L'observation du comportement dynamique des biomolécules telles que vwF et lambda DNA dépend fortement de l'optimisation de leur liaison à la surface de l'appareil. L'incubation des traitements de surface pour les temps recommandés dans le dispositif microfluidique est cruciale pour obtenir la liaison avec quelques points d'ancrage, de sorte que les molécules peuvent librement s'étendre et se détendre lors de l'évolution du débit. Si les protéines ou l'ADN sont liés trop fortement avec des liens multiples, ils s'étendront à des longueurs limitées ou ne s'étendront pas du tout. Cela se produit en particulier avec VWF quand il reste sans écoulement sur la surface de l'appareil pendant plus de 3 minutes avant le blocage de la biotine libre.
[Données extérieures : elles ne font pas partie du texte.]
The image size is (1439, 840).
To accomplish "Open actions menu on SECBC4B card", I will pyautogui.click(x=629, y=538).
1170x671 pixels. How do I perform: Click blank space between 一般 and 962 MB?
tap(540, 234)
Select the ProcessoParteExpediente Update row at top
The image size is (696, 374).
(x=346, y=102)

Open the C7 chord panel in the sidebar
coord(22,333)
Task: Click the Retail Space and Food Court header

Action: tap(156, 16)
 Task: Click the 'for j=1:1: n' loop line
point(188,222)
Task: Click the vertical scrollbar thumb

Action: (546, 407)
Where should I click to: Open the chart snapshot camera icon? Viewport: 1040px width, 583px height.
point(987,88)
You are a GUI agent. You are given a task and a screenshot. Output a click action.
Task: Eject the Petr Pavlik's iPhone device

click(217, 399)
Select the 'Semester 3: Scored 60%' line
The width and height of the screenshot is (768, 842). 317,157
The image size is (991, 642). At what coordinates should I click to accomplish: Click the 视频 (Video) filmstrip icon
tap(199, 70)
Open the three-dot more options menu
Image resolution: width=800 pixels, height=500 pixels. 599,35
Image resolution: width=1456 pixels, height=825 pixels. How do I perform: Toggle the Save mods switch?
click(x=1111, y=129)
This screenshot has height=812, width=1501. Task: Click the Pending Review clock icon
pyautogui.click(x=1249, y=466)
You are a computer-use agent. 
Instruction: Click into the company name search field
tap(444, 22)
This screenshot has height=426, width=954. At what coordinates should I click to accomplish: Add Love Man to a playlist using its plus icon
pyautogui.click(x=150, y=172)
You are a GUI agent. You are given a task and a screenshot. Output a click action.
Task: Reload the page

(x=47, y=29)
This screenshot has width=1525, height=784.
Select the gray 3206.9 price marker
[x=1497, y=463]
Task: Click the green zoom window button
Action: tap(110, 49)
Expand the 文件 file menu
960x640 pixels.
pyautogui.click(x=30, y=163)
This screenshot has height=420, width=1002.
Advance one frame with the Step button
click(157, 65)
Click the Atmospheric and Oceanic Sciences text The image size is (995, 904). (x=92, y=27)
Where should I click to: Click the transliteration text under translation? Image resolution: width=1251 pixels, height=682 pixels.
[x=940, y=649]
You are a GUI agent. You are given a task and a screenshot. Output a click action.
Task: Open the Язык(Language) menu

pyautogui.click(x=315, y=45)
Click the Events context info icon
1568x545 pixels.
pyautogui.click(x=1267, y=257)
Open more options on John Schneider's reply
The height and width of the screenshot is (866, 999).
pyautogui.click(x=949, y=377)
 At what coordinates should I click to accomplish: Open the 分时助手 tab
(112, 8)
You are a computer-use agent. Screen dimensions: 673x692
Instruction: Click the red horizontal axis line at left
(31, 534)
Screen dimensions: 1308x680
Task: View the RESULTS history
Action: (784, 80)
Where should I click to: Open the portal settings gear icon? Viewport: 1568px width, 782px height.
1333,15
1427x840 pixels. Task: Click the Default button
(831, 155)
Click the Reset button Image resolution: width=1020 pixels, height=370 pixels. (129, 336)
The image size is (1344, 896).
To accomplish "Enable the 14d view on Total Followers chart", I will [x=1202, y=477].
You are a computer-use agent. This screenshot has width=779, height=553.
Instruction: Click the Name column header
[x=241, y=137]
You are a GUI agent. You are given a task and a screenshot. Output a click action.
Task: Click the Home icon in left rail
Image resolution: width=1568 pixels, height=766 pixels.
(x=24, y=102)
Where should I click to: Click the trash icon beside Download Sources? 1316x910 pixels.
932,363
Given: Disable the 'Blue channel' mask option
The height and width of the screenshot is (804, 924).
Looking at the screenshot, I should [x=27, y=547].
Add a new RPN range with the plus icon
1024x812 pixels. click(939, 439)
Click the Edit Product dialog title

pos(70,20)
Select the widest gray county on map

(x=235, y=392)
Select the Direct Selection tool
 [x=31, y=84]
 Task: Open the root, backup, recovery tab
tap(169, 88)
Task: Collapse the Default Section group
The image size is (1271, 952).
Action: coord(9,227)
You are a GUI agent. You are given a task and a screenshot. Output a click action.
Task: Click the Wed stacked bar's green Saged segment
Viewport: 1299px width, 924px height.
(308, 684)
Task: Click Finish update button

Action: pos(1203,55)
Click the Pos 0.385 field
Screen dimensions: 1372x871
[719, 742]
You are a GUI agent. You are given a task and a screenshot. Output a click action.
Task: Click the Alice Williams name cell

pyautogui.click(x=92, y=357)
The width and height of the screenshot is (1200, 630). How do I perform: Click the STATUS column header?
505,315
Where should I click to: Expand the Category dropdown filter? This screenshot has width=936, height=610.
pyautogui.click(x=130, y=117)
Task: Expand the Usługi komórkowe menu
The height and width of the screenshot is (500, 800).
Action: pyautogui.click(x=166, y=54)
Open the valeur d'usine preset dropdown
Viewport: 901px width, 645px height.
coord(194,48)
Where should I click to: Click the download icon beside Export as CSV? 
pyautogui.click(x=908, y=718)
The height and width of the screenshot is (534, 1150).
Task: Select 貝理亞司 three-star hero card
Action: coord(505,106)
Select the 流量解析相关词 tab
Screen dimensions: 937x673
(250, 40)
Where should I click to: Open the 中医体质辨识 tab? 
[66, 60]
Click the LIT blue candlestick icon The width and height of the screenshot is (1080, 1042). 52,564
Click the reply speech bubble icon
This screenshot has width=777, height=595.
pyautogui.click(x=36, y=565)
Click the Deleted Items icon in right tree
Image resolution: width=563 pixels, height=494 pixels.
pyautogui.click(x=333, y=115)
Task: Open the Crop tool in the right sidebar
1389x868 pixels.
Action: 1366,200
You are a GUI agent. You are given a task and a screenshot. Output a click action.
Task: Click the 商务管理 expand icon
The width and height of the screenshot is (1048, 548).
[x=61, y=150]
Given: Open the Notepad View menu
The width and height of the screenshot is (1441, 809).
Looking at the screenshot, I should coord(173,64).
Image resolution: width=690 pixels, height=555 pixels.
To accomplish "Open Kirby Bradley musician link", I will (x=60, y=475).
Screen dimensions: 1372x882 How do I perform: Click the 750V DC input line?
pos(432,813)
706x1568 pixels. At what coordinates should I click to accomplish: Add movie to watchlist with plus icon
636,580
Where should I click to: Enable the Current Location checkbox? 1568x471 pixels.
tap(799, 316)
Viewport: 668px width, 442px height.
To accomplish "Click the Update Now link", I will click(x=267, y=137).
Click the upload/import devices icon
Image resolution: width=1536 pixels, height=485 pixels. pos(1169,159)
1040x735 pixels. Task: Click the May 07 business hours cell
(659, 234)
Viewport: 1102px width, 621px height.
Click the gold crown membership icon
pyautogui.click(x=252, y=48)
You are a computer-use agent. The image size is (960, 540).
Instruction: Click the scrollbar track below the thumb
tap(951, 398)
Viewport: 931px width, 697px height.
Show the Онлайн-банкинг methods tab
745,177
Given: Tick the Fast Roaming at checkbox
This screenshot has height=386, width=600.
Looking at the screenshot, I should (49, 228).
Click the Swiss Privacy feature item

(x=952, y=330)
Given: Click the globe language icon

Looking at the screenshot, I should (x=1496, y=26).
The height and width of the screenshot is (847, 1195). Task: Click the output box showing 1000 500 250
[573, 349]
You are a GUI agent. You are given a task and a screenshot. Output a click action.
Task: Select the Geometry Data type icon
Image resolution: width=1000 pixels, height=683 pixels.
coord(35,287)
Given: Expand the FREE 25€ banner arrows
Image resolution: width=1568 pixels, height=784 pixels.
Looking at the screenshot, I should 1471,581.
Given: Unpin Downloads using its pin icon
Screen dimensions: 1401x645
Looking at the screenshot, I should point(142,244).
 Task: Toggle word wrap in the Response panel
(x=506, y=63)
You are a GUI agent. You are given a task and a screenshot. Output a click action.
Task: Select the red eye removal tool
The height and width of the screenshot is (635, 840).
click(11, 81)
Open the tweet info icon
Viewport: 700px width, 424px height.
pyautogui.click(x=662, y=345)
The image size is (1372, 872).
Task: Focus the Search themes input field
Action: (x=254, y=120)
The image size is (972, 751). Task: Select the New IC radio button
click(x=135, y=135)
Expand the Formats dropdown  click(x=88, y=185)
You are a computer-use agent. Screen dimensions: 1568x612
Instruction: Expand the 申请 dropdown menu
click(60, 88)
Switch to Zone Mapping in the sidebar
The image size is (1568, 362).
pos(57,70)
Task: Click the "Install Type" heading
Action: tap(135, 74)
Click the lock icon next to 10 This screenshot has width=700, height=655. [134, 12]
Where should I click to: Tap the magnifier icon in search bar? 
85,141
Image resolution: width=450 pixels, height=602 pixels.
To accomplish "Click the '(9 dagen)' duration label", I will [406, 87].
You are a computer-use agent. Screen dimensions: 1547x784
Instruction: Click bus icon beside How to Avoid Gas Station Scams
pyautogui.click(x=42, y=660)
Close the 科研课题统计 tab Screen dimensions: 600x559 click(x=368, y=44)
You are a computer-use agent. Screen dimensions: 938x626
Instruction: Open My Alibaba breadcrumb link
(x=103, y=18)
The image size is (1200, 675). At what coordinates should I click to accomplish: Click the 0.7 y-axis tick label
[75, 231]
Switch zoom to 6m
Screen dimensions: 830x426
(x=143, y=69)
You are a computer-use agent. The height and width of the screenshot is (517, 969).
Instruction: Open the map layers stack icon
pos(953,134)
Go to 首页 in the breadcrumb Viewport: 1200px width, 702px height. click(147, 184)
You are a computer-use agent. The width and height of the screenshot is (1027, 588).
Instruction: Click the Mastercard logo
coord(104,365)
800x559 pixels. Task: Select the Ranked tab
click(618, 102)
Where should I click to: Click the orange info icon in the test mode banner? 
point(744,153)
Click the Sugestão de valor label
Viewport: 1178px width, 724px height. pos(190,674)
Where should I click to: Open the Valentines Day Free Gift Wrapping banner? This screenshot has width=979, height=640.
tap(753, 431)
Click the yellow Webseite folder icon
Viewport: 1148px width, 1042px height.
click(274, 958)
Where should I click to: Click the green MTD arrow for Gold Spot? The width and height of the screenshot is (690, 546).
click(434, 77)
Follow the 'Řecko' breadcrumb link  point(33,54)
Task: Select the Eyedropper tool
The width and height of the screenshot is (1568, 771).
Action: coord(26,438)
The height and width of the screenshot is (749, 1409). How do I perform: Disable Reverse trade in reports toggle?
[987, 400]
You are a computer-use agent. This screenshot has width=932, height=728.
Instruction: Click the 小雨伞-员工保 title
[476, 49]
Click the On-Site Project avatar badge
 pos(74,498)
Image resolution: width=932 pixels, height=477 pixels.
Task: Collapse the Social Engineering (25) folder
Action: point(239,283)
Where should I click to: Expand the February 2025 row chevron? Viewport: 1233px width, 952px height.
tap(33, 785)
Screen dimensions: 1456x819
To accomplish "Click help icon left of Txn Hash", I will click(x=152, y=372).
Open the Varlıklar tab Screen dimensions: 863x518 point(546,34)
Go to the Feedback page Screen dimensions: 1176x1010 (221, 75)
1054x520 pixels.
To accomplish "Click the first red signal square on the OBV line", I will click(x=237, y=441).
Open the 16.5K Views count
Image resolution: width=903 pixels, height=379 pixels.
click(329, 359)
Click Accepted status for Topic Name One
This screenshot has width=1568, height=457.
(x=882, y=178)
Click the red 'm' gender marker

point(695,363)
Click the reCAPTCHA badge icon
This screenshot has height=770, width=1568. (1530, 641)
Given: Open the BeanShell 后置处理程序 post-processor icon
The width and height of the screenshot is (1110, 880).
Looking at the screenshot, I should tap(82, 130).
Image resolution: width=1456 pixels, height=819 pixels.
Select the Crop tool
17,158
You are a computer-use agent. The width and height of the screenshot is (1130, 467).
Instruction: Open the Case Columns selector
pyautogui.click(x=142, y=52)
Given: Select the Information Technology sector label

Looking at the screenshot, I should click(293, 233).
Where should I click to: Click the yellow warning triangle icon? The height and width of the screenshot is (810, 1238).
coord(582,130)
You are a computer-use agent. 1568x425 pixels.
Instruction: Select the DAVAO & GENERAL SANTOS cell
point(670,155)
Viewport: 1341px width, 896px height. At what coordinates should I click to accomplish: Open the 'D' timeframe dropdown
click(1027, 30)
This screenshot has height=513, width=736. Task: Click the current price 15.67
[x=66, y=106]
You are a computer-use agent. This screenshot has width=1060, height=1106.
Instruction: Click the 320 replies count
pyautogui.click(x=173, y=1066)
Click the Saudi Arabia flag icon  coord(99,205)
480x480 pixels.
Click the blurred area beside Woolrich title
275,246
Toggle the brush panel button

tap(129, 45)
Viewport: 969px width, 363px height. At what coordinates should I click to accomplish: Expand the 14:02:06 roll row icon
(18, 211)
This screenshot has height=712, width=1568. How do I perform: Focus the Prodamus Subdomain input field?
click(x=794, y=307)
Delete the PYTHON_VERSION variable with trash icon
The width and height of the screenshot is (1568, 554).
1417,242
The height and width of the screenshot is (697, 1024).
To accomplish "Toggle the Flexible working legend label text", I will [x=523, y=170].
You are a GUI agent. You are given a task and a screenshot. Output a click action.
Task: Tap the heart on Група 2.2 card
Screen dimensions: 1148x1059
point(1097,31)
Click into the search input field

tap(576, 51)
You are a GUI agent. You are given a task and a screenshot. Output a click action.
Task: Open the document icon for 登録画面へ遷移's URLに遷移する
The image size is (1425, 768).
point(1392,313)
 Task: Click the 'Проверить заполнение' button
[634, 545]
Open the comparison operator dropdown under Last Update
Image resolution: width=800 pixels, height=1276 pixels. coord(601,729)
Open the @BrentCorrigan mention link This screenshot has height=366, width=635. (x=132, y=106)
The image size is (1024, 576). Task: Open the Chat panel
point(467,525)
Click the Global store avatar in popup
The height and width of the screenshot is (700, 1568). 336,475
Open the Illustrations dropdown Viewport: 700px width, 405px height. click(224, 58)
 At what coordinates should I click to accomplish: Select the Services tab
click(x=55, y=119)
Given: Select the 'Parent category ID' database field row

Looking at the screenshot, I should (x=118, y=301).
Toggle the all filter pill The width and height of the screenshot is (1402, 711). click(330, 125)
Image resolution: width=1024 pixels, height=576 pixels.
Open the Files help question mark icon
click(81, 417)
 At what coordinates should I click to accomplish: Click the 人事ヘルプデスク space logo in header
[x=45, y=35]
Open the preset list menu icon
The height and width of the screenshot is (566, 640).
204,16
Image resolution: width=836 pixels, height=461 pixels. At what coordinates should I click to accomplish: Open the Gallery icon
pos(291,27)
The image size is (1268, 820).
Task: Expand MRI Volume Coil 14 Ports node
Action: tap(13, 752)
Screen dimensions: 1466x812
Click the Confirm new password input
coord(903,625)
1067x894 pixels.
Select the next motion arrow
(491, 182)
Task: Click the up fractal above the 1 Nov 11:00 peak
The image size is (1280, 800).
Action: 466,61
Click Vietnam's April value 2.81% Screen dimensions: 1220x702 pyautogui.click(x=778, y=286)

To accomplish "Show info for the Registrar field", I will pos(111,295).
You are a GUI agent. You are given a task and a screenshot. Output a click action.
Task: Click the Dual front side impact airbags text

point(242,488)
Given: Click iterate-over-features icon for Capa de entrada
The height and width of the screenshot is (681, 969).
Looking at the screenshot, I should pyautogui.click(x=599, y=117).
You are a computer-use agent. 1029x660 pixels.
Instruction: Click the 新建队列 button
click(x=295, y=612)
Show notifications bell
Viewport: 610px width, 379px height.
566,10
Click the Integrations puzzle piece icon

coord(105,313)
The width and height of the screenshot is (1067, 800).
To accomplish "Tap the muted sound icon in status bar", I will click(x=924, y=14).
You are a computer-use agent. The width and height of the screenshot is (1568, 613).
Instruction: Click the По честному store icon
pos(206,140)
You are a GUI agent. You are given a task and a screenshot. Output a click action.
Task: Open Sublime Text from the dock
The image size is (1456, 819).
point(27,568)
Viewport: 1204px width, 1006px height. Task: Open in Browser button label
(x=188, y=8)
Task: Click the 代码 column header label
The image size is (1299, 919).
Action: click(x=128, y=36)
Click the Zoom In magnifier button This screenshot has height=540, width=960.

Plus la VWF reste à la surface stagnante, plus les groupes de biotine de VWF se lient aux groupes de streptavidin de surface et moins la molécule a de flexibilité à démêler. Si les molécules sont liées trop faiblement, d'autre part, elles se détacheront sur le flux et disparaîtront de la vue. Cela peut se produire si l'ADN de VWF ou lambda est incubé pendant trop peu de périodes, causant trop peu d'interactions biotin-streptavidin pour former. Les molécules peuvent également se libérer lorsque des taux de cisaillement extrêmement élevés sont appliqués, ce qui affaiblit les interactions biotine-streptavidine.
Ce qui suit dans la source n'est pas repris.